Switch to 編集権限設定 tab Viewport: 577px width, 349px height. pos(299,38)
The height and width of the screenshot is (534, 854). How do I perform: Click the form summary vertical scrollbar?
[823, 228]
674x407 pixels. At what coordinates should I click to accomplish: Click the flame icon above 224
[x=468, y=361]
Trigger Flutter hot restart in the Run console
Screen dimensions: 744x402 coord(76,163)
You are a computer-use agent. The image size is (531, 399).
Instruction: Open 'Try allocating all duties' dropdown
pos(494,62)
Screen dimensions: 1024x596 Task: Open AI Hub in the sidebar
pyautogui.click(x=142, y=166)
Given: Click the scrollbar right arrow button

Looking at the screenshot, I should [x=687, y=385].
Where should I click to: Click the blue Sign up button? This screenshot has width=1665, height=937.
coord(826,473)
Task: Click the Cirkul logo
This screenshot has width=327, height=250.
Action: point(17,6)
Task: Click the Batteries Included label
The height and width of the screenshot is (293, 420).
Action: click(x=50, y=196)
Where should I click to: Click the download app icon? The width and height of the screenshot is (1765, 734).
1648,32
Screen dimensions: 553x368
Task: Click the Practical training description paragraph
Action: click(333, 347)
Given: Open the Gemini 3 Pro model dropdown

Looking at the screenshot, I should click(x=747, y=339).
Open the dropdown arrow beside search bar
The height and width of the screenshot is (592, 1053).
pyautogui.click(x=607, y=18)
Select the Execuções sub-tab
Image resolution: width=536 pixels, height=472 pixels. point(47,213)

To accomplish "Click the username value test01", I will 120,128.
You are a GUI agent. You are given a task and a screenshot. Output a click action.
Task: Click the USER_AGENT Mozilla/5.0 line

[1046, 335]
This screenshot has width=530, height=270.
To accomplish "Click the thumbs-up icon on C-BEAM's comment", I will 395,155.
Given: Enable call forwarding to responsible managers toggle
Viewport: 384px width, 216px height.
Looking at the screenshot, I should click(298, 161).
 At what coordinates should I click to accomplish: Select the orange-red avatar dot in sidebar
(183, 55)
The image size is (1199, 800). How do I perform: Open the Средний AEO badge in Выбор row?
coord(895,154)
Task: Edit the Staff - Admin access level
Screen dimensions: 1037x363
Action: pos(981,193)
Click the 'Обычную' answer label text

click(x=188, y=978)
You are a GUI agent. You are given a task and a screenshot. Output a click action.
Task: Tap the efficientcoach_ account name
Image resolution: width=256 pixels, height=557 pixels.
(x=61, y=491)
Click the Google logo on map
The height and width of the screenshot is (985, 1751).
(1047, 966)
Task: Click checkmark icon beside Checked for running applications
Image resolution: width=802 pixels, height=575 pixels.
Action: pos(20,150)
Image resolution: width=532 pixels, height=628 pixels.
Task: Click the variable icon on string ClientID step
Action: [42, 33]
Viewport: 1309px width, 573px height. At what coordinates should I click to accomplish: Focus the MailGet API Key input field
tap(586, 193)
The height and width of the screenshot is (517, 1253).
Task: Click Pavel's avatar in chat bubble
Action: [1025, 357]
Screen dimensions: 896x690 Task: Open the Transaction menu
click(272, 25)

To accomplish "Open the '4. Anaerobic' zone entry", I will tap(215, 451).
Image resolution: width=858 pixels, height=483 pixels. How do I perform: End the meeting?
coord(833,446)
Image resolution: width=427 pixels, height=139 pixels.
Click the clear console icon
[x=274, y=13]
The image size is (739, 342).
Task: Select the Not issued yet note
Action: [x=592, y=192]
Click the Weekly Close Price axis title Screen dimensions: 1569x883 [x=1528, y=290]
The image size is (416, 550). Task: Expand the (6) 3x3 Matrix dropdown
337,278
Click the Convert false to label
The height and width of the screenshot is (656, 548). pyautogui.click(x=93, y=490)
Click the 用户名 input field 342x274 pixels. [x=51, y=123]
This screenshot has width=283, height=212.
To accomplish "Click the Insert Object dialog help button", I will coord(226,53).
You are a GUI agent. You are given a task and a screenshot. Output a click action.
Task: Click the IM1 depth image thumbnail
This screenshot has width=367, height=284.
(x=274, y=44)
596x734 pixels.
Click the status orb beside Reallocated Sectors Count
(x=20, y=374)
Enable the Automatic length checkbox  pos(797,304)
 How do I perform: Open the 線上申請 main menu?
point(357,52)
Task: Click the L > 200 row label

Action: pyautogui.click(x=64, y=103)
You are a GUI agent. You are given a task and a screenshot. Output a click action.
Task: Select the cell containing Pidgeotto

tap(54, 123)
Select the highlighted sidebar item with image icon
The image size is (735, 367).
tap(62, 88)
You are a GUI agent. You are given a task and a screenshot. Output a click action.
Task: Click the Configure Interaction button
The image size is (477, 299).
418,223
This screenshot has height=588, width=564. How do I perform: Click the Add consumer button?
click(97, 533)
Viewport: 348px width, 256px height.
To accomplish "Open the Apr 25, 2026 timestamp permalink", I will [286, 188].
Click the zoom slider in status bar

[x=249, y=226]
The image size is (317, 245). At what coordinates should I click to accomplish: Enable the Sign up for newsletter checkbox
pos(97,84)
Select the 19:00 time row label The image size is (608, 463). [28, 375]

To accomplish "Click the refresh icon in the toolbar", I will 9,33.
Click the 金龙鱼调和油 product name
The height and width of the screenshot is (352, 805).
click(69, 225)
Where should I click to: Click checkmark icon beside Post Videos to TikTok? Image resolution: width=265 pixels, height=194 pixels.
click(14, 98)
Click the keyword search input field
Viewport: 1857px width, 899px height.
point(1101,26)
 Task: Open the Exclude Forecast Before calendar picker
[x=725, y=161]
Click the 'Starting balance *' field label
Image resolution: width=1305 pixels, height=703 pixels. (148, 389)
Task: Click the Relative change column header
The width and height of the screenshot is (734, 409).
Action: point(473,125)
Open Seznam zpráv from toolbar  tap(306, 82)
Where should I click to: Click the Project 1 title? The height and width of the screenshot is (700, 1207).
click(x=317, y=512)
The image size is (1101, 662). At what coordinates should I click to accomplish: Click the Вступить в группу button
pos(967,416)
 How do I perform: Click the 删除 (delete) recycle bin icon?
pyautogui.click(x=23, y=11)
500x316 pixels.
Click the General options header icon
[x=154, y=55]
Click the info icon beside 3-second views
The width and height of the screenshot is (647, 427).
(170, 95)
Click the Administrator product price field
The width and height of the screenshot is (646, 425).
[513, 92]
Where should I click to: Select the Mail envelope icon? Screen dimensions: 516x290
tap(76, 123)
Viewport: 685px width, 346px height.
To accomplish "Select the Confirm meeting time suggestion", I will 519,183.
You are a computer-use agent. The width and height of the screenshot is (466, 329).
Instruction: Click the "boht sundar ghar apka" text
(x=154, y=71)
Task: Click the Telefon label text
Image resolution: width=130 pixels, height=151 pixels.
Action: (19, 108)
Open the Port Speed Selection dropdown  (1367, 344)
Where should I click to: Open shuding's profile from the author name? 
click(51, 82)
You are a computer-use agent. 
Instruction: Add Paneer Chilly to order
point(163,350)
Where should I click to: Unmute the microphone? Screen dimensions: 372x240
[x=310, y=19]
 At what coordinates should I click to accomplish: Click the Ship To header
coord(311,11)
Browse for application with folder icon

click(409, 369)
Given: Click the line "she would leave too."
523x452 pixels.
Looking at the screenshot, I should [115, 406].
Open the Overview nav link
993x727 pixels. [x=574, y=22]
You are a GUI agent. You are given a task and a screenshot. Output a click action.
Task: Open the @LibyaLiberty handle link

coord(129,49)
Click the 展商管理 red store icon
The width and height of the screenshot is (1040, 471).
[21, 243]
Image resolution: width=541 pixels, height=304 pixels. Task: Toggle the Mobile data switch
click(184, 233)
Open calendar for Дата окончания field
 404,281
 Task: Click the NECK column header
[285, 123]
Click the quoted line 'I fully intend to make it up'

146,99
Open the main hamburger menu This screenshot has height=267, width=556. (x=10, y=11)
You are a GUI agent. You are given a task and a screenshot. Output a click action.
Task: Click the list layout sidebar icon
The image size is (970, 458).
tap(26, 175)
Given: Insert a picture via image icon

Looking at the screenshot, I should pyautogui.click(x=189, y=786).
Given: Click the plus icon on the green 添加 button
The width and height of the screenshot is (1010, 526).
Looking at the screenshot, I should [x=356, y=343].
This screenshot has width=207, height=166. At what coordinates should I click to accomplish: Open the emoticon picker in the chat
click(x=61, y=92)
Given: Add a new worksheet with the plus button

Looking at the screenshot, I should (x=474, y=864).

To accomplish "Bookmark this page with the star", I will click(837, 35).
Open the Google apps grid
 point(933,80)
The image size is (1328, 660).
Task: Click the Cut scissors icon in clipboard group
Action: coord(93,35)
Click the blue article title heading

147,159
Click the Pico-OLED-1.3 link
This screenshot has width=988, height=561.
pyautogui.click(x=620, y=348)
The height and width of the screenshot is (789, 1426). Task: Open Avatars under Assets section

**Short problem:** Scale the rows above, starting at the row containing "Open Seznam zpráv" and ending at the row containing "(x=154, y=71)", and reproduce them in full with the requests included. Multiply every click coordinate in the answers by 0.3 and round to whole numbers with halves going up, leaving all other numbers unchanged.

**Exercise solution:**
Open Seznam zpráv from toolbar  tap(92, 25)
Where should I click to: Click the Project 1 title? The height and width of the screenshot is (700, 1207).
click(x=95, y=154)
The image size is (1101, 662). At what coordinates should I click to accomplish: Click the Вступить в группу button
pos(290,125)
 How do I perform: Click the 删除 (delete) recycle bin icon?
pyautogui.click(x=7, y=3)
500x316 pixels.
Click the General options header icon
[x=46, y=17]
Click the info icon beside 3-second views
The width and height of the screenshot is (647, 427).
(51, 29)
Click the Administrator product price field
The width and height of the screenshot is (646, 425).
[154, 28]
Where should I click to: Select the Mail envelope icon? Screen dimensions: 516x290
tap(23, 37)
Viewport: 685px width, 346px height.
To accomplish "Select the Confirm meeting time suggestion", I will 156,55.
You are a computer-use agent. The width and height of the screenshot is (466, 329).
Instruction: Click the "boht sundar ghar apka" text
(x=46, y=21)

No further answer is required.